Show, from the entries below, every line in which "agent" appears.

» **Source material**:
= Beginning of Section =
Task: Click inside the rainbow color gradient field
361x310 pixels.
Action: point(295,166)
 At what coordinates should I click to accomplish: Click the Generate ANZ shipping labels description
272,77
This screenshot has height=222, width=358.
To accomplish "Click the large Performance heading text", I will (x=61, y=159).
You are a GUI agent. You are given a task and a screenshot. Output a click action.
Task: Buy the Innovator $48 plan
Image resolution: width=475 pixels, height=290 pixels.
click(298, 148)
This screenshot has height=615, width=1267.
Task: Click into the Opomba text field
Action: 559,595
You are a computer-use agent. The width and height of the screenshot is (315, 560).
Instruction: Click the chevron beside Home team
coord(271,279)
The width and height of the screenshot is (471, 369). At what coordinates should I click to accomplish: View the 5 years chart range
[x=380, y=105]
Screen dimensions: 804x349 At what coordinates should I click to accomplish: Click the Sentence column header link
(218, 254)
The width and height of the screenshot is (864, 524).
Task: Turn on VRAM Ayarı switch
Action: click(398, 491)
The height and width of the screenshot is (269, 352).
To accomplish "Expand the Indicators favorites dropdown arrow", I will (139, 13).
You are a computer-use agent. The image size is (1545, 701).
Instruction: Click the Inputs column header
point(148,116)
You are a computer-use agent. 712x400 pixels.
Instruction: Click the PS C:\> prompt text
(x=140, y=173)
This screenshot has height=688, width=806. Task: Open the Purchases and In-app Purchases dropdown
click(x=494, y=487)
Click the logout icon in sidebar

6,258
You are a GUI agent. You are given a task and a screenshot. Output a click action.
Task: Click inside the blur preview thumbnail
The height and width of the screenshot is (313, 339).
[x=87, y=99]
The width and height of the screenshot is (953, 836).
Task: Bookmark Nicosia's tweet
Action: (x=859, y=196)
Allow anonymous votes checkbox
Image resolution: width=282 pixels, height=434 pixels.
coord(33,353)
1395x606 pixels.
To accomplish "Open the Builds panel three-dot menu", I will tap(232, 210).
= End of Section =
» **Solution**:
You are a GUI agent. You are given a task and a screenshot. Output a click action.
You are a computer-use agent. The width and height of the screenshot is (315, 560).
You are a computer-use agent. The image size is (1545, 701).
You are a computer-use agent. 712x400 pixels.
You are a GUI agent. You are given a task and a screenshot. Output a click action.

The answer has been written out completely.